REQUIREMENT:
Extract every line of the data below verbatim, leaving out the pictures.

RECORD EXCERPTS:
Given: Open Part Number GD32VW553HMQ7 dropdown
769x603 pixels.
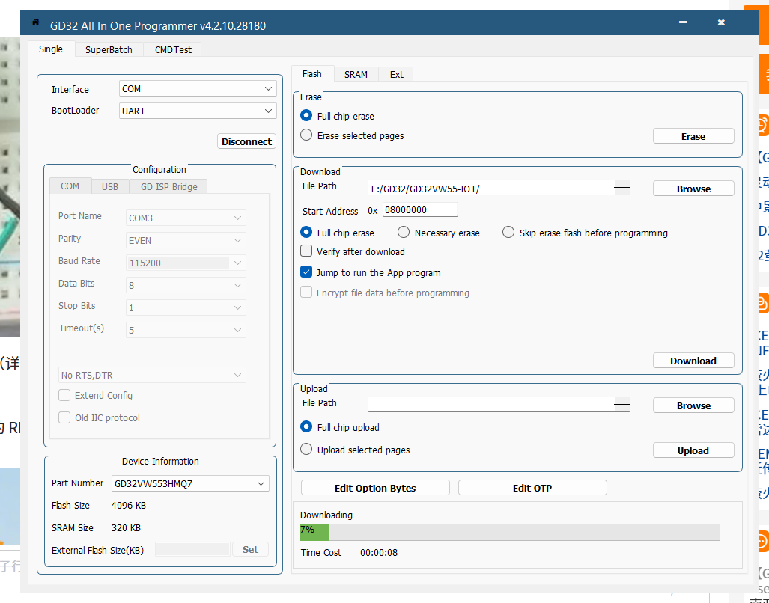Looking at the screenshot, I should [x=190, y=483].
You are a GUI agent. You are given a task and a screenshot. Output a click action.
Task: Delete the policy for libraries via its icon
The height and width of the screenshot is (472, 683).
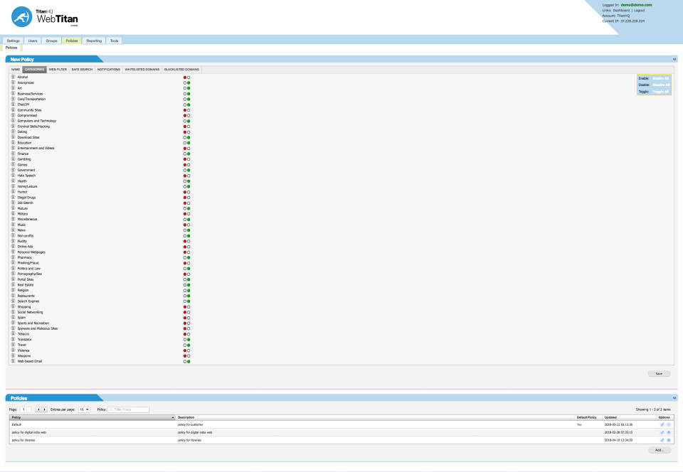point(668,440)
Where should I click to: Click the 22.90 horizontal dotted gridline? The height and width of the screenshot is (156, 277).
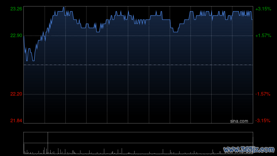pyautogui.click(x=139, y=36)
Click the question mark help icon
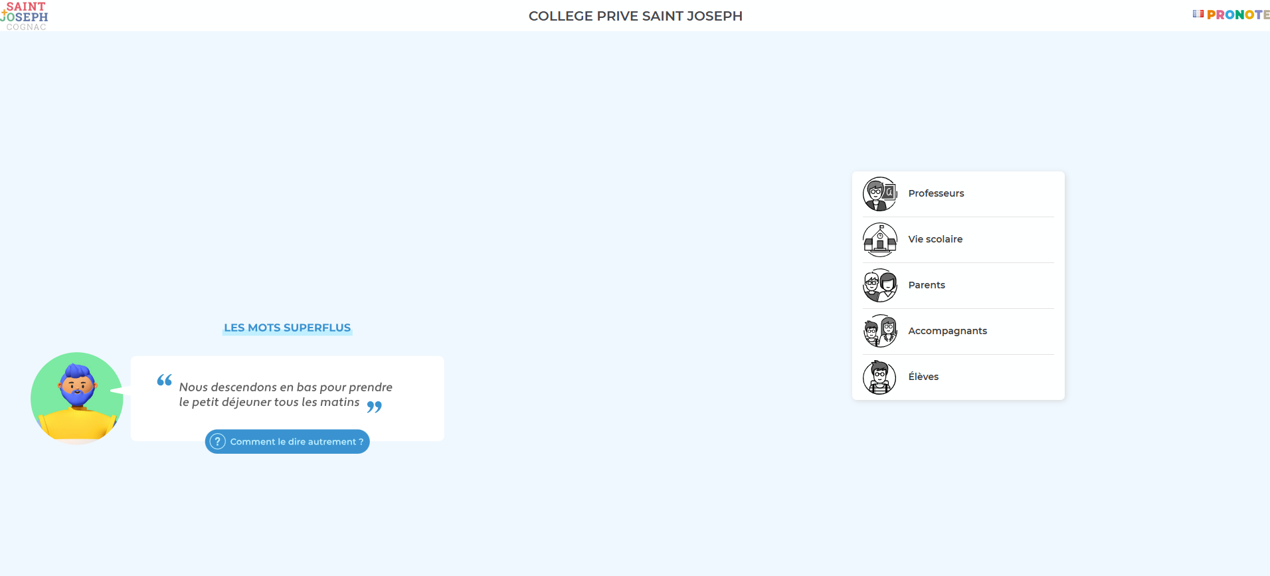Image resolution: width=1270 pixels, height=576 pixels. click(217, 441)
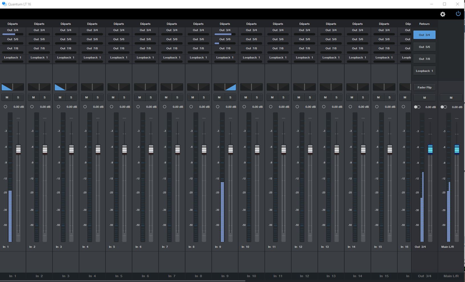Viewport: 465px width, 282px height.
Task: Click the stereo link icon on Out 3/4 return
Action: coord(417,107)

RESULT FOR THIS TASK:
Given: Open Part Number GD32VW553HMQ7 dropdown
769x603 pixels.
Looking at the screenshot, I should [x=190, y=483].
You are a GUI agent. You are given a task and a screenshot. Output a click action.
Task: Delete the policy for libraries via its icon
The height and width of the screenshot is (472, 683).
point(668,440)
Where should I click to: Click the 22.90 horizontal dotted gridline? The height and width of the screenshot is (156, 277).
pyautogui.click(x=139, y=36)
Click the question mark help icon
Image resolution: width=1270 pixels, height=576 pixels. click(217, 441)
Viewport: 465px width, 282px height.
Task: Click the stereo link icon on Out 3/4 return
Action: coord(417,107)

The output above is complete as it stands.